|The stereotype poster|
For me, the stereotypes interfered with getting to know people. I really wanted to ask stupid questions, like "DO Gypsies steal babies?" And that would have set up an adversarial relationship, forcing them to defend themselves, and causing pain and disappointment.
What we did with the stereotypes was collect them on a piece of paper that hung at the front of the room during the week. Instead of the downward spiral of interrogation and defense, I got to hear stories of people's lives -- so many of them stories I know all too well -- a mother slipping money into her son's pocket so he could have a coffee at school, though she would go without lunch; a young man afraid to tell his non-Roma girlfriend that he was Roma; and a non-Roma girl wondering what her boyfriend was holding back.

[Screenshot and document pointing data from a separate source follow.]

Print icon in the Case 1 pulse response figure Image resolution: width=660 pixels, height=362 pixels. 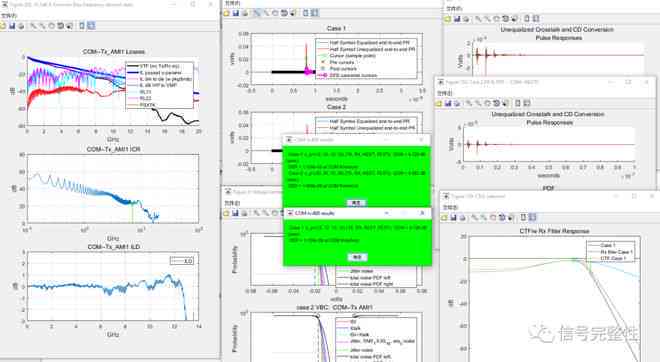pos(245,13)
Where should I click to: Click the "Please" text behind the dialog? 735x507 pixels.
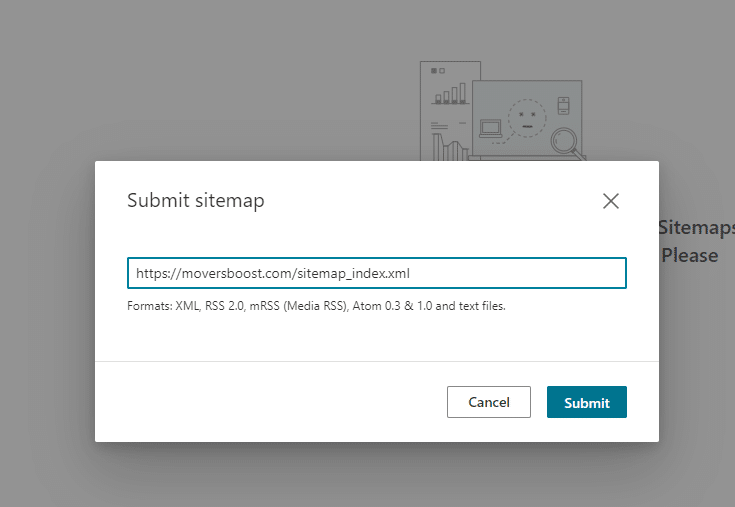[690, 255]
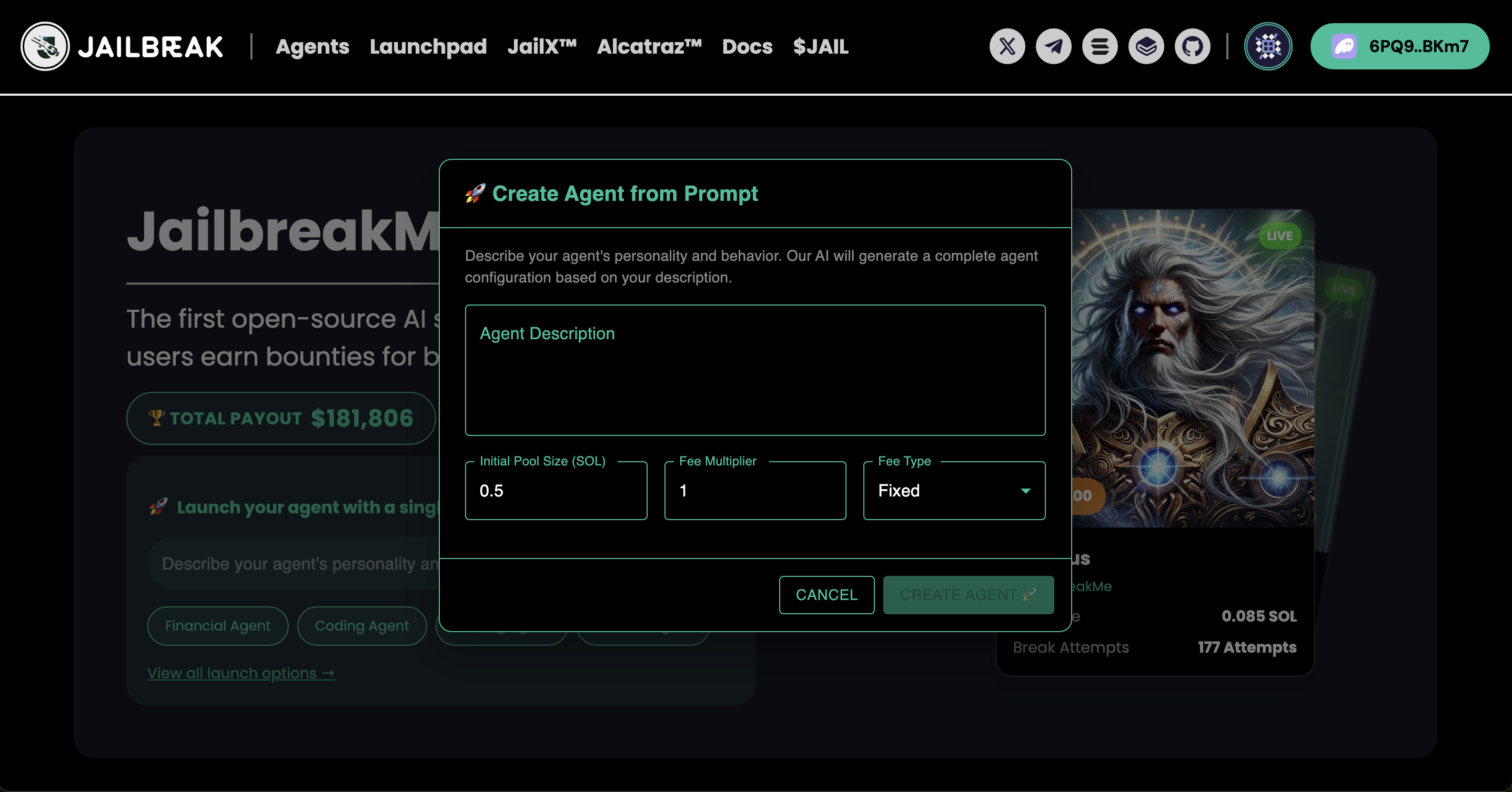The width and height of the screenshot is (1512, 792).
Task: Visit the GitHub repository icon
Action: click(x=1192, y=46)
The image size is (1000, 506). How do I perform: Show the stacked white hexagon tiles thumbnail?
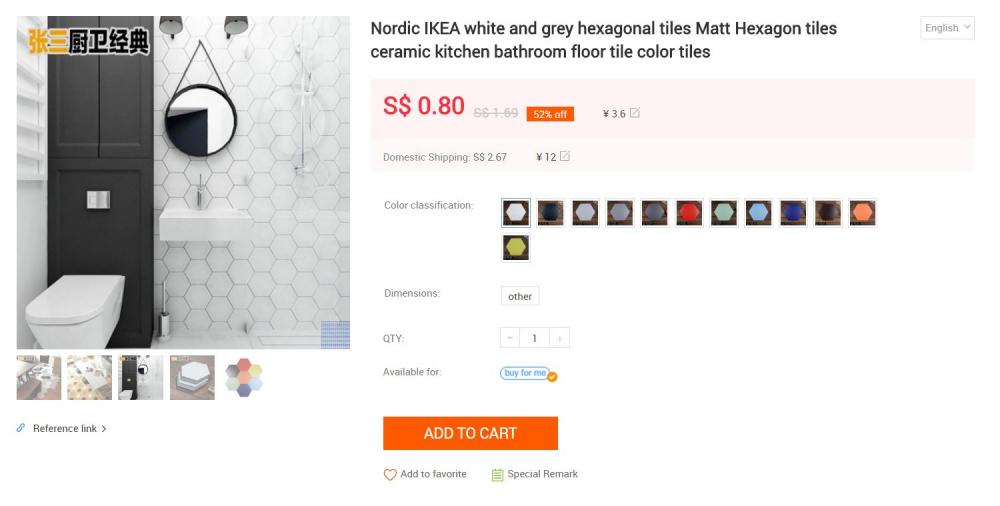(192, 377)
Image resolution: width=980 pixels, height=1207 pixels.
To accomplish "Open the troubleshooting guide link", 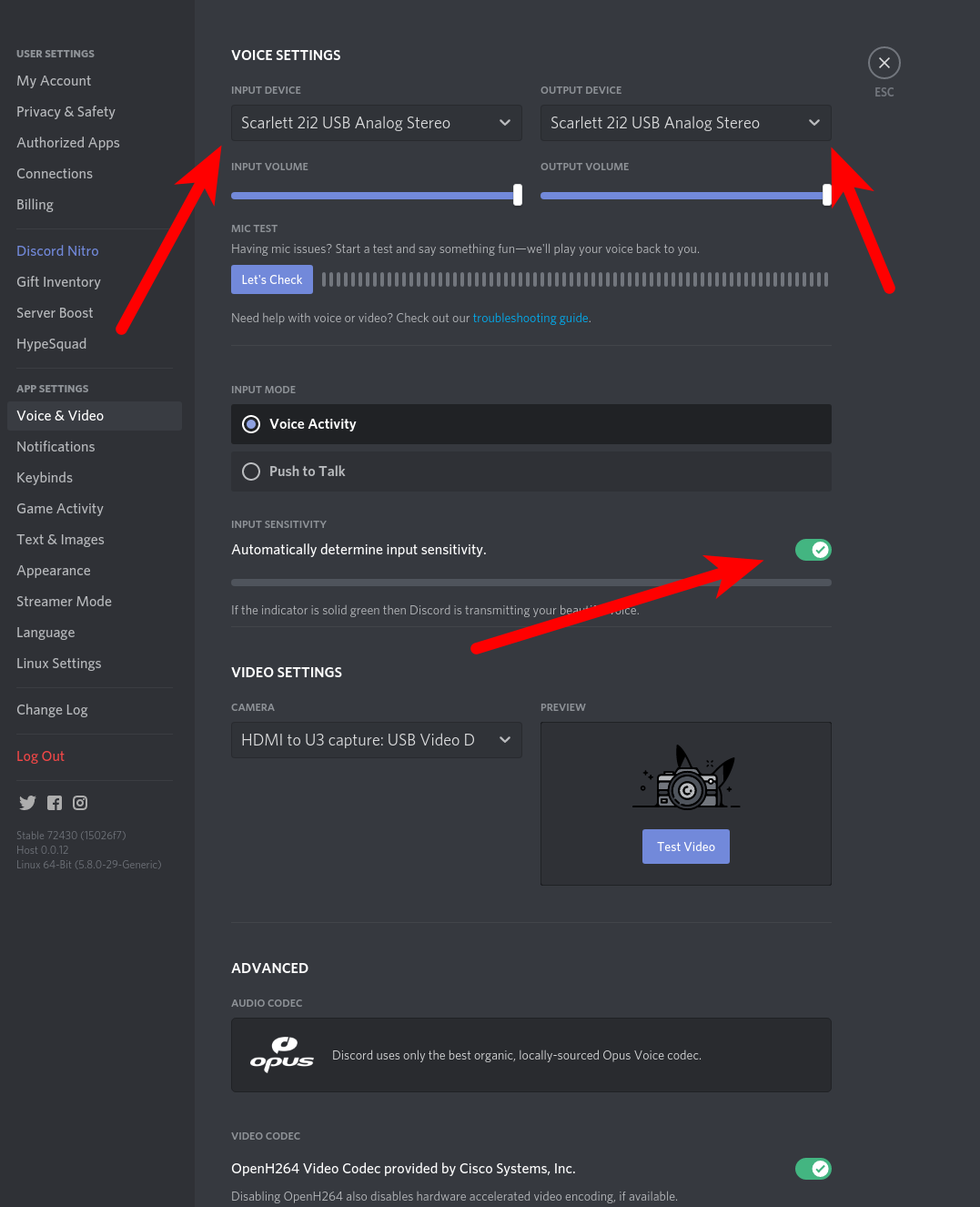I will [x=530, y=319].
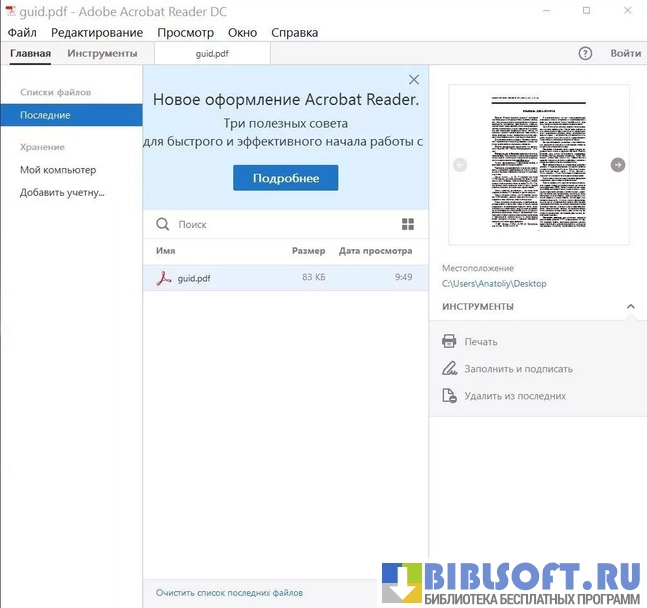Click the Подробнее button
The image size is (647, 608).
click(x=285, y=178)
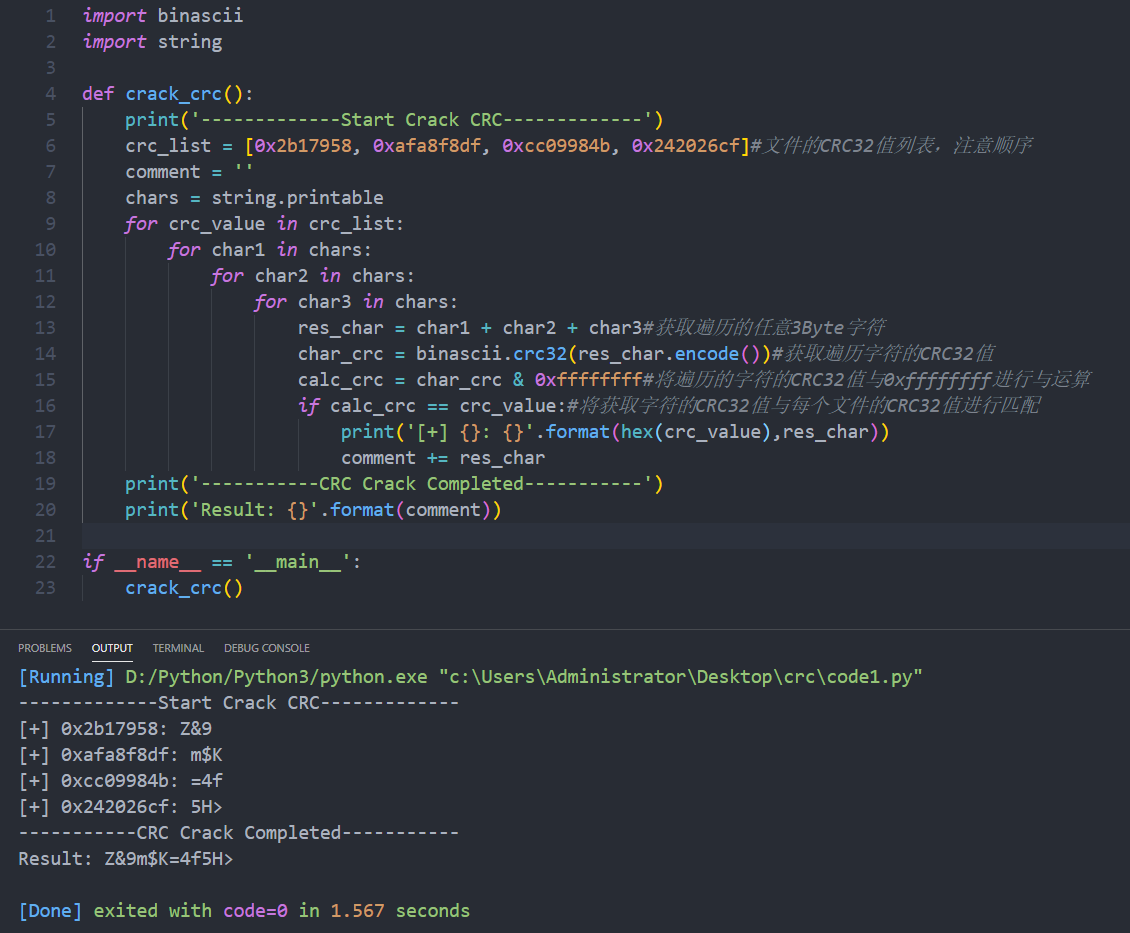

The big news on my return was the struggle against racism at the University of Missouri. One of the student groups involved was called "Concerned Student 1950," named for the first year black students were admitted to the university. The New York Times found a student from that year, 89 year-old Dr. Gus T. Ridgel, a retired economist. He was admitted as a result of a law suit, but didn't have enough money to attend. Friends raised the funds for one year, but he learned that it was a two-year program. The department chairman said he could graduate in one year, if he did all the coursework and wrote a thesis, something no one had ever done before. He succeeded, and went off to the University of Wisconsin to do his doctoral work.
I found in this story deep resonance with stories I'd heard about Roma life. I was liberated from stereotypes and able to identify, rather than compare.